◆ AIM OF THE TASK
Reproduce only the lines from the line containing "Pin the Segment Simulation header" to the end of the entries below, including both of those lines.

(Stored data)
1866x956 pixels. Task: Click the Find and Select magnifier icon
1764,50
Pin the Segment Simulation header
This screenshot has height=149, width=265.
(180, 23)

◆ EXERCISE ANSWER
Pin the Segment Simulation header
This screenshot has height=149, width=265.
(180, 23)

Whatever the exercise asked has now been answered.